_TASK GOAL_. The required result is an exact copy of every line from the one with "Click the Advanced Installer footer text" through the last line below, with the pictures left out.

======== SUPPLIED MATERIAL ========

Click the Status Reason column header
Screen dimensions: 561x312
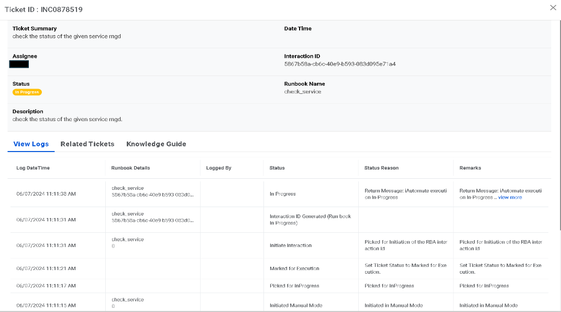(x=381, y=168)
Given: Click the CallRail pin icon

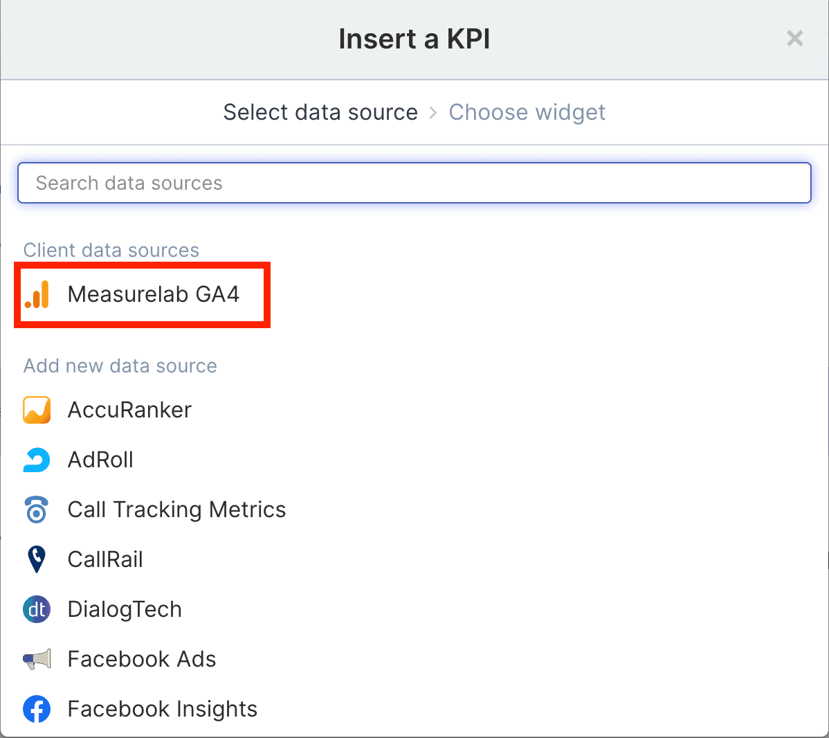Looking at the screenshot, I should [37, 559].
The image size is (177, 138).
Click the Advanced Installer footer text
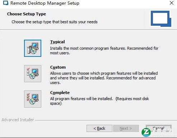tap(18, 120)
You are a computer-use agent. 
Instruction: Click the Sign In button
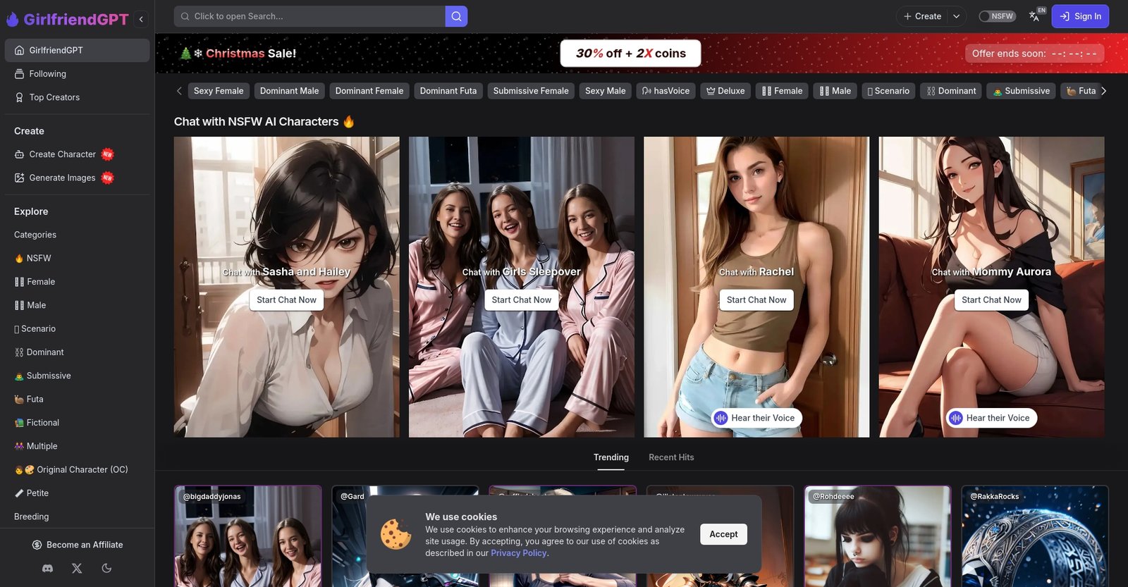pos(1080,16)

========

_SOLUTION FOR THIS EXERCISE_.
Click the Advanced Installer footer text
tap(18, 120)
You are a computer-use agent. 
Instruction: Click the Sign In button
pos(1080,16)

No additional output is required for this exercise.